Darin werfe er den Ermittlern vor, falsche Bilder als Beweise vorgelegt, Orte und Zeiten vertauscht und Videos aus zweifelhaften Quellen vorgelegt zu haben, berichtet das Magazin. So sei laut Eisenberg ein von Rechtsextremen produziertes und verbreitetes Video gegen den Ministerpräsidenten verwendet worden.

Der Linken-Politiker soll am 13. Februar 2010 – am Jahrestag der Bombardierung Dresdens – zusammen mit Tausenden Demonstranten einen Aufmarsch der rechten Jungen Landesmannschaft Ostdeutschland blockiert haben. Ramelow wird vorgeworfen, die Blockade "maßgeblich mitinitiiert" zu haben.

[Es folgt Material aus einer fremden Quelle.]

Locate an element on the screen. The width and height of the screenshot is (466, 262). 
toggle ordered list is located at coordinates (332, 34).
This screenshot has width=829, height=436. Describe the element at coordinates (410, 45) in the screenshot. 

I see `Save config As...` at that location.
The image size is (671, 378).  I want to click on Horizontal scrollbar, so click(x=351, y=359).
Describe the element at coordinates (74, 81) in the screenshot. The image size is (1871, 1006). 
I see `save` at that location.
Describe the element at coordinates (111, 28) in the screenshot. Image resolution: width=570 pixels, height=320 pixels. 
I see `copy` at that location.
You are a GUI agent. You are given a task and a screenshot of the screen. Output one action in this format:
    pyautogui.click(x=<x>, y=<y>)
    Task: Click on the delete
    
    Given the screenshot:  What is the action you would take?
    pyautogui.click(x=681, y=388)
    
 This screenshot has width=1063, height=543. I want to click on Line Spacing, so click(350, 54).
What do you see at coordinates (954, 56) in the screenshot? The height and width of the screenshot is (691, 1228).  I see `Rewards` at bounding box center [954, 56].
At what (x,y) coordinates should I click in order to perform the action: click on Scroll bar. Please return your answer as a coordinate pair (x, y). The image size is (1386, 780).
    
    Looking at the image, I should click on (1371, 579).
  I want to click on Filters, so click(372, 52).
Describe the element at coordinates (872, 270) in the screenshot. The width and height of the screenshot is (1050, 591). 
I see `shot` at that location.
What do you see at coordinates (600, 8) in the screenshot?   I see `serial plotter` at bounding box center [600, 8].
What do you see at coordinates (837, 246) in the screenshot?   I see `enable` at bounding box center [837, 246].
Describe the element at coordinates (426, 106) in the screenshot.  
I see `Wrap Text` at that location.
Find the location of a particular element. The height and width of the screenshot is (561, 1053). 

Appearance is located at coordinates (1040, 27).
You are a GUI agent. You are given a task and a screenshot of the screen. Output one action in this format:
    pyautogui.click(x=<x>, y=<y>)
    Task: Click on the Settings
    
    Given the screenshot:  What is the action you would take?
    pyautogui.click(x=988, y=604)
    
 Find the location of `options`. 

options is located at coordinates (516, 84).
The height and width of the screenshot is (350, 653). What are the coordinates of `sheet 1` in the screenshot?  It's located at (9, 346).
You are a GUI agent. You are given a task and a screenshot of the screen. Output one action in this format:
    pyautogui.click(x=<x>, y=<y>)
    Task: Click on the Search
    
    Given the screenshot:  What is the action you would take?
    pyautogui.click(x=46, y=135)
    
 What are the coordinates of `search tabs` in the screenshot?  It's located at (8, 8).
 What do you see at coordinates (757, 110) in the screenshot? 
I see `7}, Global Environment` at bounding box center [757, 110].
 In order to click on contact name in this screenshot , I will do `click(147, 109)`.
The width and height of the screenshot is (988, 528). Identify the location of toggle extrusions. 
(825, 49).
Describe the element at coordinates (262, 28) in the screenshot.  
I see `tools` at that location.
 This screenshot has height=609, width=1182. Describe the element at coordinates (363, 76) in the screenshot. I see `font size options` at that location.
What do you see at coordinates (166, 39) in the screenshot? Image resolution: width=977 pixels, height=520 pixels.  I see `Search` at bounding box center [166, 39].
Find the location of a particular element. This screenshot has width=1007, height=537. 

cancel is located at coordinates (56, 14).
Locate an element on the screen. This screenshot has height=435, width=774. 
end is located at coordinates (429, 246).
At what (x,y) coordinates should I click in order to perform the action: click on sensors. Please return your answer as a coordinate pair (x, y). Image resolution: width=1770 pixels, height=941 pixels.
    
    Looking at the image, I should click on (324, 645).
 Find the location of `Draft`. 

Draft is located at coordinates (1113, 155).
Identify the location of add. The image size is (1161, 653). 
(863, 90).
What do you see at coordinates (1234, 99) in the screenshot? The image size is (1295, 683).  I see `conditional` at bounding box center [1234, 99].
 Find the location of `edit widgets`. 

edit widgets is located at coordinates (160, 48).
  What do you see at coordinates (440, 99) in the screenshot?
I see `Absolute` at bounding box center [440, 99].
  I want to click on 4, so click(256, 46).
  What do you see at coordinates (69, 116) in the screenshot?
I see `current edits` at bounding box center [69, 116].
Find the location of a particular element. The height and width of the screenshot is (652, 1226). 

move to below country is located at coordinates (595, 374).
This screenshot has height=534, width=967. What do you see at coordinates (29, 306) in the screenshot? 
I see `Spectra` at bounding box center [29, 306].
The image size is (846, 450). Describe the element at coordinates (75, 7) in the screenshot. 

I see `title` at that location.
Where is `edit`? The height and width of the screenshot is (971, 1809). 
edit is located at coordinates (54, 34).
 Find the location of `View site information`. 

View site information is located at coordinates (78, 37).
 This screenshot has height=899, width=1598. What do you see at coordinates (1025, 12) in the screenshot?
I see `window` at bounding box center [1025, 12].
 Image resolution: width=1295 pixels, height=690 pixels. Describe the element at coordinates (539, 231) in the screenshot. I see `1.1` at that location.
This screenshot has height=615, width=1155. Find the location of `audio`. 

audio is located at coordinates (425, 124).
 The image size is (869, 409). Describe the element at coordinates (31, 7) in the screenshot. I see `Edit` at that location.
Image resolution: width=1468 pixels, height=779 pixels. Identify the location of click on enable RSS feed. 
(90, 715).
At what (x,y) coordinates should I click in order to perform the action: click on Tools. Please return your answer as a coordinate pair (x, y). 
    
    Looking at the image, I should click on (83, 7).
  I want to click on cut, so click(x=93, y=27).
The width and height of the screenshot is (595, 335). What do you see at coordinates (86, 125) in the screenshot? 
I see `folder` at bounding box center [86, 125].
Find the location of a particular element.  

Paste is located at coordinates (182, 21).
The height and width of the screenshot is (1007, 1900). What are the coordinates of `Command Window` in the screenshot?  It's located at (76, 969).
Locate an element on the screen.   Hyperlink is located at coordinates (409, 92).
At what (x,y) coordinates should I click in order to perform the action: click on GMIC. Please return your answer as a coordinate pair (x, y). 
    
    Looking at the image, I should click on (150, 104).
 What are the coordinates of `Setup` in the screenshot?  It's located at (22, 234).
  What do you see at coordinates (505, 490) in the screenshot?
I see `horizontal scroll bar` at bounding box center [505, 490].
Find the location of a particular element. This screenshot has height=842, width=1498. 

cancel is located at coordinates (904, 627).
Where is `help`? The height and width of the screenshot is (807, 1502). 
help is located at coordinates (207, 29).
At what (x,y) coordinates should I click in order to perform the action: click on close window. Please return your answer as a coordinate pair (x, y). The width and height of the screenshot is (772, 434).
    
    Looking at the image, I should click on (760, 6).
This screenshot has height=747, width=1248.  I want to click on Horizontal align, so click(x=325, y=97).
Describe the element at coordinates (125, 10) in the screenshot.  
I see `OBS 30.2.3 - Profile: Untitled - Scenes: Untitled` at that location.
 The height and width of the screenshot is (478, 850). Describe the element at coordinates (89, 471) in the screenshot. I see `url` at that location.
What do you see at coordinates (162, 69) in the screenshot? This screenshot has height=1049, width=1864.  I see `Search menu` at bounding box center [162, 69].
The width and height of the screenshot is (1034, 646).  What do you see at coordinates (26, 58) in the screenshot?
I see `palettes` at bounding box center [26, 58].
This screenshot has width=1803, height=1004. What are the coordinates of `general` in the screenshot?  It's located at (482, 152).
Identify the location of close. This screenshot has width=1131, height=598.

Er selbst hat den Vorwurf wiederholt zurückgewiesen. 

Der Thüringer Landtag hatte im Januar auf Antrag des Amtsgerichts Dresden und Bodo Ramelow selbst dessen Abgeordneten-Immunität aufgehoben

Keine Hinweise auf Räumungssaufforderung

Nach Angaben seines Anwalts hielt sich Ramelow nachweislich nicht auf der Demonstrationsstrecke auf. Laut Spiegel lieferten die Ermittlungen bei Landeskriminalamt und Polizei außerdem keine Hinweise darauf, dass die Demonstranten jemals aufgefordert wurden, die Straße zu räumen.

Das Verfahren gegen Ramelow läuft seit Jahren. Wegen der Ermittlungen wurde dessen Immunität schon einmal aufgehoben.